D'emblée, le lecteur est pris dans une écriture savante qui évoque Borges, Claudel, Ponge… Je ne suis pas familier de ceux-ci, sauf peut-être de Ponge, mais certes pas de Claudel : trop de préventions à son égard à cause de Rimbaud ! Mais sans doute ai-je tort : Aragon n'a-t-il pas pas fini par apprécier Claudel ? Il me faudra lire enfin "Connaissance de l'Est"… C'est la réalité qui est mise en doute, à la lumière de la lecture : où se trouve le réel : dans ce qui est vu ou dans ce qui est lu ? "Les couleurs avaient pâli dans dans une nuance verdâtre envahissante, comme si les pelouses ou les berges boisées avaient imposé leur dominante, qu'un même débordement sournois avait rongé lignes et contours" (p 12). Le temps passe et change les choses ; pas seulement la littérature mais aussi la photographie et la peinture. Jean-François Dubois prend son temps pour décrire (l'arrivée du car-ferry Le Warden, dans un port non situé) si bien qu'on hésite devant le genre littéraire auquel appartient le texte : brève nouvelle ou long poème en prose… La description n'est pas avare de termes techniques mais la façon de l'auteur de s'adresser au lecteur et l'arrivée du navire à reculons laissent planer un certain mystère : la réalité s'efface ! Comme elle laisse la place à une sculpture dans l'inhumation d'Yves Cosson…  Jean-François Dubois n'arrête pas de voir le réel au travers des productions artistiques. Ailleurs, c'est un coup de soleil (un effet de l'art naturel) qui rend souriant un cimetière où la vie persiste ! Il y a plus de réalisme dans les proses de Jean-François Dubois qui mêle présent et passé, évocations d'anonymes et de célébrités (relatives, quand il s'agit d'écrivains !). Enfin, le dernier texte de ce recueil est un clin d'œil à la vraie vie (comme si tous les autres ne l'étaient pas !) : Jean-François Dubois trace son arbre généalogique qui remonte à novembre 1727 (p 43). Non sans humour puisque ce texte se termine par ces mots : "Deux autres générations se succédèrent, en 1865 puis 1900, et ce fut mon tour un peu plus tard en 1950, et vers trente ans, de faire souche moi-même, et ainsi à suivre" (p 51)…

 

*

 

 

Christian BULTING : "Nico Icône des sixties".

 

Soient quelques éléments disparates : Christian Bulting est un poète, par ailleurs professeur de philosophie dans un lycée agricole au temps béni d'une activité professionnelle ; Nico n'est pas seulement une icône du Velvet Underground, elle en fut la chanteuse lors du premier album en 1967 ce qui ne l'empêcha point d'enregistrer six albums en solo et de publier un recueil de poèmes, Chemin d'une vie ; une époque, celle des sixties à laquelle tout était permis (ou presque), contrairement à aujourd'hui où tout est interdit (ou presque, sauf en politique !).  Secouez le tout et ça donne "Nico Icône des sixties", un  recueil de poèmes de Christian Bulting…

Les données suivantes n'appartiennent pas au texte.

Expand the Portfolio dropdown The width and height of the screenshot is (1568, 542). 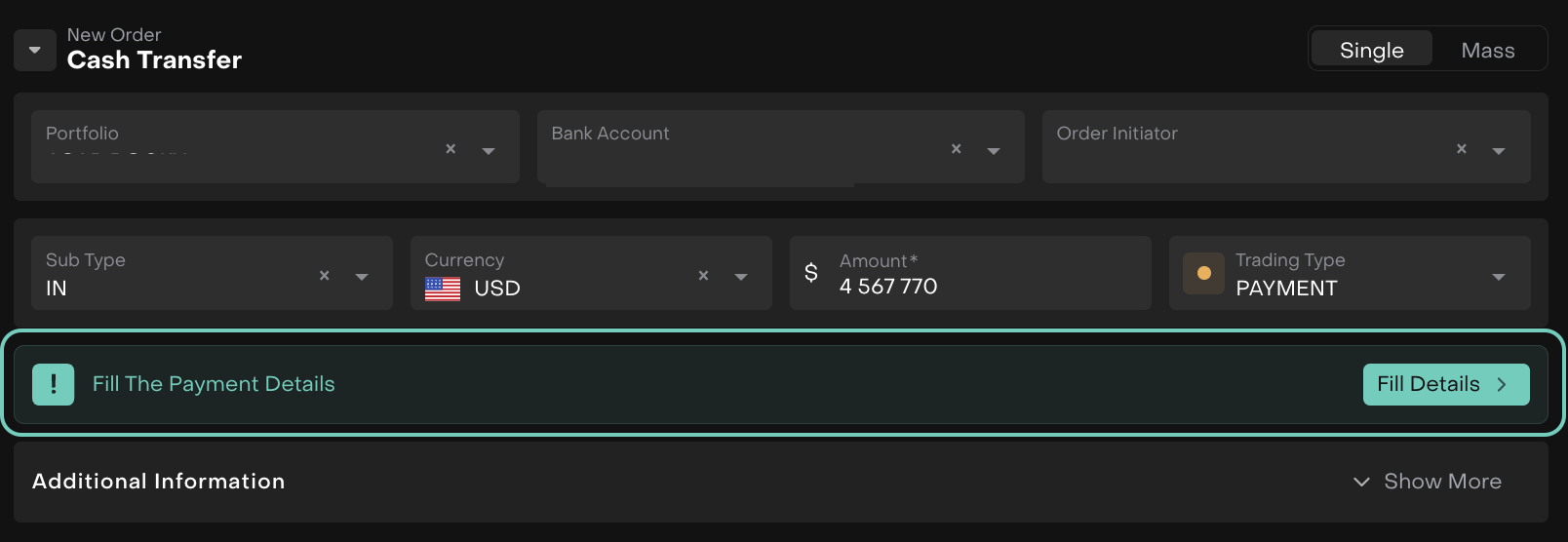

D'emblée, (et ça continue), Christian Bulting se sert de cette icône (qui n'est qu'un prétexte) pour dire qu'il aime les femmes (la femme ?) et c'est sans doute un reflet de l'époque, de la libération sexuelle… Mais tout aussi d'emblée, il accueille dans ses poèmes des êtres de chair et de sang emblématiques du moment : comme Marianne Faithfull ou Philippe Gicquel ; mais qu'on ne compte pas sur moi pour recopier la quatrième de couverture ! À noter que Christian Bulting dépasse largement le contenu du titre puisqu'il note à propos de Gicquel qu'il est un homme bleu (ce poète ayant publié "Homme bleu, ici même" aux Éditions  Gros Textes en 2008) ou que Ben Laden fut assassiné en 2011 (in Rue Faraday-Landévennec). La quatrième de couverture l'affirme : "Le livre est ponctué de longs poémondes écrits sur le vif à Shangaï…" C'est juste et Christian Bulting s'interroge, tout comme le lecteur, après une digression sur l'armée de terre cuite de Xian : "La Longue Marche des hommes d'ici de ce pays / Pour que chacun ait même poids de droits". L'avenir pousse le passé, mais à quel prix ? Au prix de l'oubli de la Longue Marche ? Il faut s'attendre à un retour du refoulé… Tout se mélange, se succède sans transition : un amour qui finit mal, Riga, le souvenir d'un récital de Colette Magny ; tout est vu au  travers du prisme de Nico, l'icône des sixties… "La Havane", long poémonde à sa façon où se mêlent souvenirs d'enfance, de lecture, des grands-parents, d'une rue de la Havane avant d'aller à Cuba où le Che rêvait d'une vie meilleure pour son peuple d'adoption avant de trouver la mort au fond d'une forêt bolivienne… Une icône, lui aussi !  Etc, je ne vais pas tout résumer ! Il faut lire "Nico Icône des sixties" pour savoir ce qu'est la vie. Car le sait-on jamais ? C'est le temps des confidences, de l'intimité (avec La Baule-Membach-La Baule) qui se brouille harmonieusement aux souvenirs de Guillaume Apollinaire à Stavelot. Le temps passe et Bulting se retrouve grand-père (p 86) mais le désir demeure. Voyage à travers la durée (ah, les solex, les chansons...).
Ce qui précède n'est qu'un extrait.